Dear community,
Two days ago I upgraded our production controller from 2.9.28 to 2.9.32.
Since then, charms have leadership issues or won’t start. An example here is mysql/0, a single unit application, directlly after start:
unit-mysql-0: 09:27:21 INFO juju Starting unit workers for "mysql/0"
unit-mysql-0: 09:27:21 INFO juju.agent.setup setting logging config to "<root>=INFO;unit=INFO;"
unit-mysql-0: 09:27:21 INFO juju.worker.apicaller [9fe214] "unit-mysql-0" successfully connected to "172.23.1.34:17070"
unit-mysql-0: 09:27:21 INFO juju.worker.migrationminion migration phase is now: NONE
unit-mysql-0: 09:27:21 INFO juju.worker.logger logger worker started
unit-mysql-0: 09:27:21 INFO juju.worker.upgrader no waiter, upgrader is done
machine-1-lxd-4: 09:27:21 INFO juju.agent.tools ensure jujuc symlinks in /var/lib/juju/tools/unit-mysql-0
unit-mysql-0: 09:27:21 INFO juju.worker.uniter unit "mysql/0" shutting down: failed to initialize uniter for "unit-mysql-0": cannot create relation state track
er: "mysql/0" is not leader of "mysql"
unit-mysql-0: 09:27:21 ERROR juju.worker.dependency "uniter" manifold worker returned unexpected error: failed to initialize uniter for "unit-mysql-0": cannot
create relation state tracker: "mysql/0" is not leader of "mysql"

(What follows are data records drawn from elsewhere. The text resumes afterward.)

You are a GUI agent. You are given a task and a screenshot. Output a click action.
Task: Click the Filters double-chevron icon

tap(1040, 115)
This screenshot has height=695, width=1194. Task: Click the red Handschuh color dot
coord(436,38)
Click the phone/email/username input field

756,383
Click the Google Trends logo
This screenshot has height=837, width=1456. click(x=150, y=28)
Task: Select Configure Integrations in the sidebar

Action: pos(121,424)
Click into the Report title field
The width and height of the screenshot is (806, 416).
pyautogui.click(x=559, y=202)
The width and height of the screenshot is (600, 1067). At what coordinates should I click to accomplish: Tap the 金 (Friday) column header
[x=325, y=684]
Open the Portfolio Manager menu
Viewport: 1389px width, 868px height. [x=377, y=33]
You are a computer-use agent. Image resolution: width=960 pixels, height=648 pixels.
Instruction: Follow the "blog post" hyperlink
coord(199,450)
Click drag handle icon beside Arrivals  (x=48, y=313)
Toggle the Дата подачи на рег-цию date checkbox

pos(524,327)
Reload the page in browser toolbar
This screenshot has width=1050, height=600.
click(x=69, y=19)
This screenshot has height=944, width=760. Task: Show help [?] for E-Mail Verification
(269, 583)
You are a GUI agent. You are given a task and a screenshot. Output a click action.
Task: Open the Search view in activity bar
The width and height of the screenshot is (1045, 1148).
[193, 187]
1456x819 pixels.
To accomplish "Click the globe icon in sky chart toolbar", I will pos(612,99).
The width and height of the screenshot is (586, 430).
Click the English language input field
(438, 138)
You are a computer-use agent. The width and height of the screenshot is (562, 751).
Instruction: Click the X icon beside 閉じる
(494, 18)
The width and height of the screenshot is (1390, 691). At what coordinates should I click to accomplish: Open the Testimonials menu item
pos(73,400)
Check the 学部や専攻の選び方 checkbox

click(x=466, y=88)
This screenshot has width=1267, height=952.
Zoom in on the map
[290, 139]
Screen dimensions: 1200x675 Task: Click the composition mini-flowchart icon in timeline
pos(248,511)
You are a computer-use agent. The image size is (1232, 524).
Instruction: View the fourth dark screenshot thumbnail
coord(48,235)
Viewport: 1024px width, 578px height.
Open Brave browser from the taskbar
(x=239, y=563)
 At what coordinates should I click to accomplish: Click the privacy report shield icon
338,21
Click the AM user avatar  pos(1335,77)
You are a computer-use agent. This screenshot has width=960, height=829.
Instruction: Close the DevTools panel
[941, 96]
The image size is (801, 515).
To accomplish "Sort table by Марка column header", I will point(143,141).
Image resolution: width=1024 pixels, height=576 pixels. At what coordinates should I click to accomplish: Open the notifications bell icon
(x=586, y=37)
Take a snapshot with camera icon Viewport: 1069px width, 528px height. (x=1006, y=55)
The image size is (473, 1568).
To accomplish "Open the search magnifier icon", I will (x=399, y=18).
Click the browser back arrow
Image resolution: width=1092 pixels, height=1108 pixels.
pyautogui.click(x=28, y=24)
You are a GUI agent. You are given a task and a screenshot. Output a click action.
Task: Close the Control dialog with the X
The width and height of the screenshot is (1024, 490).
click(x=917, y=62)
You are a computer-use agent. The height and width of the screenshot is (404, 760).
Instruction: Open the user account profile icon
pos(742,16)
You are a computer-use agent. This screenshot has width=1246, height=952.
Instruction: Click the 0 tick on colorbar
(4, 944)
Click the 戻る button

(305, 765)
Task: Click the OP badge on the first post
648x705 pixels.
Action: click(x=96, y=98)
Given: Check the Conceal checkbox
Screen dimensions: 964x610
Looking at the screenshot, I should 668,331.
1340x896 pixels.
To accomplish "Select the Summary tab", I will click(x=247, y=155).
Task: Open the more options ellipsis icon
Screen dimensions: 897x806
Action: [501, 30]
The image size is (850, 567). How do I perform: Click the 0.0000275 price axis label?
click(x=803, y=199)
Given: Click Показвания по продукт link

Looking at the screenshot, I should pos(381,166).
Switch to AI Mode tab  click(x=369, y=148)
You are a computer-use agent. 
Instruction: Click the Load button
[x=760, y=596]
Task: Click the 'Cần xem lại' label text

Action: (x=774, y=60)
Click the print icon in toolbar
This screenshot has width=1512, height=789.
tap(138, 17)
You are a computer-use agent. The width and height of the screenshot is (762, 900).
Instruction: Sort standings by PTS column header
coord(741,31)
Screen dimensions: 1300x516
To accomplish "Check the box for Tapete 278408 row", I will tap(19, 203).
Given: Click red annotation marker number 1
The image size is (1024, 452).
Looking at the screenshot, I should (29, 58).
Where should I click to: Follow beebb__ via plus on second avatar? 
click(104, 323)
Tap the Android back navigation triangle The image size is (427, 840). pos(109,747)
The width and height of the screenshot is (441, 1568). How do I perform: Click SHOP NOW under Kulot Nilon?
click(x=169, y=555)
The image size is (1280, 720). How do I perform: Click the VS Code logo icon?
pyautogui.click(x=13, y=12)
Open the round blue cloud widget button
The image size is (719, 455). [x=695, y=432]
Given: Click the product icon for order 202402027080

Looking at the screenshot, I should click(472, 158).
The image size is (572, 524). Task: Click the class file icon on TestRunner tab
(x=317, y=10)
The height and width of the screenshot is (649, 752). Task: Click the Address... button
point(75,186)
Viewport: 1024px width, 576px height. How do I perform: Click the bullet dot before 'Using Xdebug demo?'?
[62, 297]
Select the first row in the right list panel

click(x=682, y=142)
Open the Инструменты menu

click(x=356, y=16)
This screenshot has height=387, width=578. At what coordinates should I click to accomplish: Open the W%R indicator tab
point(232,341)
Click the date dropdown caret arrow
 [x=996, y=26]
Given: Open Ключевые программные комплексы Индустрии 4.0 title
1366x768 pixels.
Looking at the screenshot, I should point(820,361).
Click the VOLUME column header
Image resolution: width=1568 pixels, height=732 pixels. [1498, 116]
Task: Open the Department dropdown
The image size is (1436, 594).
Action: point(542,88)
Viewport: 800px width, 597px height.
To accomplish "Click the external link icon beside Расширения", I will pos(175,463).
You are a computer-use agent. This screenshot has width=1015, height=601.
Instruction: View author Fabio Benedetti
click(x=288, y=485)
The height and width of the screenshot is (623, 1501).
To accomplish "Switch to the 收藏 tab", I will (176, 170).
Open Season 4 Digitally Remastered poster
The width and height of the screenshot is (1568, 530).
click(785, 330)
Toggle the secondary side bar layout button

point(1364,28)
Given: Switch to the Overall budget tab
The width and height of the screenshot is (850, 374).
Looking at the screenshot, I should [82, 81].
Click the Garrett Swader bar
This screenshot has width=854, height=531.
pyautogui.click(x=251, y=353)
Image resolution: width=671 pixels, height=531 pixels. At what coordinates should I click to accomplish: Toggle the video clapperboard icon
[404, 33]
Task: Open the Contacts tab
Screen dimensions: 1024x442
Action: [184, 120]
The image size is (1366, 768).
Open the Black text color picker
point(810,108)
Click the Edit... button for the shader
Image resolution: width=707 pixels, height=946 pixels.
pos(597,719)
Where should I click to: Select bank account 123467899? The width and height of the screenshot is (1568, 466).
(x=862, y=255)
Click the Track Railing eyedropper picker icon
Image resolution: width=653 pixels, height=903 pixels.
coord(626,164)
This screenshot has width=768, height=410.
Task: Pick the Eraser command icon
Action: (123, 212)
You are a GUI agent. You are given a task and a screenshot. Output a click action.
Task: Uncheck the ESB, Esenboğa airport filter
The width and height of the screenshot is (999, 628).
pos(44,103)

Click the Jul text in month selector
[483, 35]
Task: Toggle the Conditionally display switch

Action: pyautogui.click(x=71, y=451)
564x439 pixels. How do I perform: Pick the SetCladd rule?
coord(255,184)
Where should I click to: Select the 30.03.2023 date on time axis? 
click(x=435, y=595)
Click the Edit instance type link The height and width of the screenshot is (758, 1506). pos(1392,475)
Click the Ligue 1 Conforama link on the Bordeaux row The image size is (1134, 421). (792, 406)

machine-1-lxd-4: 09:27:25 INFO juju.agent.tools ensure jujuc symlinks in /var/lib/juju/tools/unit-mysql-0
unit-mysql-0: 09:27:25 INFO juju.worker.uniter unit "mysql/0" started
unit-mysql-0: 09:27:25 INFO juju.worker.uniter hooks are retried false
unit-mysql-0: 09:27:25 INFO juju.worker.uniter unit "mysql/0" shutting down: catacomb 0xc0006c5200 is dying
unit-mysql-0: 09:27:25 ERROR juju.worker.dependency "uniter" manifold worker returned unexpected error: unknown object type "SecretsManager" (not implemented)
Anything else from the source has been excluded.